KAUST SENTRY team wins prestigious CSAW'22 embedded system hacking competition

The four students from the KAUST Secure Next Generation Resilient Systems (SENTRY) Lab who recently won the CSAW'22 HMR Challenge. From L-R: Ioannis Zografopoulos, Alyah Alfageh, Li Zhou and Shijie Pan. Photo courtesy of Professor Charalambos Konstantinou.

By David Murphy
 
Four KAUST Ph.D. students from the KAUST Secure Next Generation Resilient Systems (SENTRY) Lab recently won the CSAW Cybersecurity Games & Conference’s (CSAW'22) "Hack My Robot Challenge (HMR)." 
 
Featuring 12 cyber competitions, workshops and industry events, CSAW—which took place this year from November 9-12—is the most comprehensive student-run cybersecurity event in the world. 
 
The students—Alyah Alfageh, Shijie Pan, Li Zhou (M.S.) and Ioannis Zografopoulos (Ph.D.)—took part in the CSAW MENA region organized by New York University Abu Dhabi (NYUAD). The HMR challenge was created to raise awareness and familiarize students with the cybersecurity issues in industrial environments where robotic agents operate.

 

A challenging challenge 


This year marked the first edition of the embedded system competition, which the S.M.A.R.T. Construction Research Group at NYUAD organized with support from the university’s Center for Cybersecurity (CCS) and Center for AI and Robotics (CAIR).
 
The competition consisted of two rounds, a qualification and a final round, in which participants attacked the robot and compromised its operation. The organizers provided participants with a small, remotely operated autonomous robot, TurtleBot3, which created detailed maps of uncharted environments using its camera and light detection and ranging sensors. 
 
The team then implemented different attack types to illustrate the impact sophisticated and persistent hacking threats could have in a mission-critical industrial environment.
 
“During the prep process, we tried various methods to see if we could achieve the expected results,” Zografopoulos explained. “After our presentation, the judges decided which attack assumptions, implementations and compromises were better executed and announced the winners.
 
“Our group intercepted packets exchanged between the robot and its operator and performed packet inspection and modification attacks, compromising the exchanged data's integrity. In this false data injection attack scenario, by carefully crafting our malicious payloads, we could control the robot’s speed and navigation,” he added.
 
The group then planted a “backdoor” on the robot that allowed the students to fully control the robotic agent remotely, adding, removing, or manipulating any aggregated data, control commands and maps created.
 
“Our last attack demonstrated the disastrous consequences that can arise if adversaries can achieve persistence on an industrial asset. In our case, the robotic agent,” Zhou noted.
 
“We were able to secure first place, regardless of some technical difficulties that most teams had to go through. It was a great experience not only because we won the first prize but also because we learned a lot and improved our abilities during this competition.”
 

The KAUST SENTRY Lab

The research focus of the SENTRY Lab is in the area of cybersecurity and resilience of industrial control, critical power grid infrastructure and embedded systems. The lab follows the concept of an attacking "red team" versus a "blue team" that responds to the intrusion. 
 
Using this concept, SENTRY's researchers design adaptive, novel modeling methods, monitoring schemes and control algorithms to detect, prevent, and mitigate the risk of cyberattacks. The group's research aims to create secure and resilient computing systems by employing computer security fundamentals and cyber-physical engineering applications. 
 
The group’s principal investigator, KAUST Assistant Professor of Computer Science Charalambos Konstantinou, praised his students for their recent success: “My students' win makes me feel excited and proud. To win at CSAW for the second consecutive year—with a mixed team of current and newly joined students—shows that, at SENTRY and KAUST, we build cybersecurity capacity and have the needed expertise in the field.

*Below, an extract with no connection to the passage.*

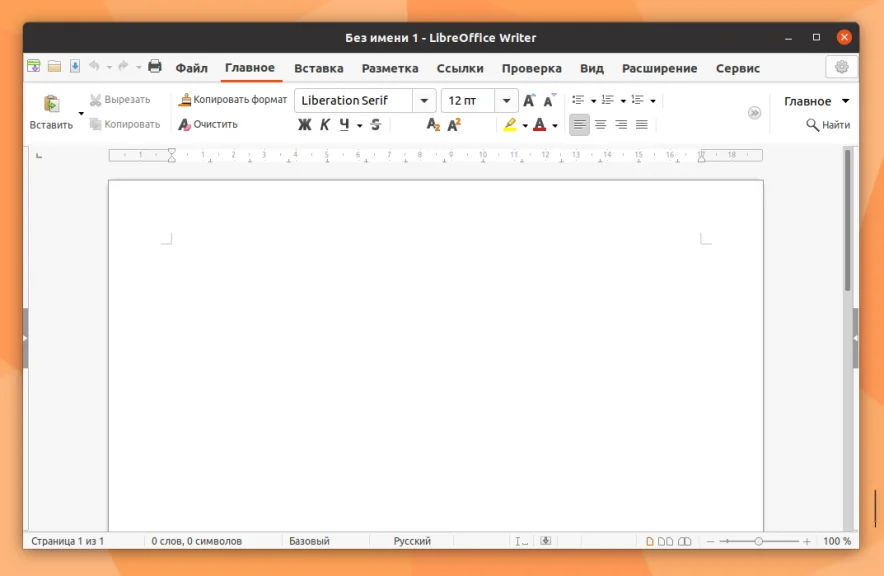This screenshot has width=884, height=576.
Task: Click the zoom slider in status bar
Action: 759,541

“My goal as my group’s advisor is to teach practical skills and habits to my students. And the high-caliber research we do in our lab is affirmed by winning such hands-on competitions,” he emphasized. “However, more critical for me is the ability to motivate, guide and mentor my students throughout their learning process. This will enable them to pursue their academic and professional goals, develop their path and defend their ideas and opinions.” 

“The team would like to thank our advisor, Prof. Konstantinou, for encouraging us to participate in this challenge and providing enough time and guidance throughout the competition. I also think if the group were not structured, cooperative and had good team skills, we would not have been able to reach the final round and win,” Alyah noted.
 
“We had great fun as a team. Given our previous experience with embedded systems competitions such as CSAW ESC, we were naturally intrigued by another embedded system competition,” Pan said. 

“We would like to thank the NYUAD CCS and CAIR for this great initiative and for letting us keep the competition robot for further experimentation,” Zografopoulos concluded.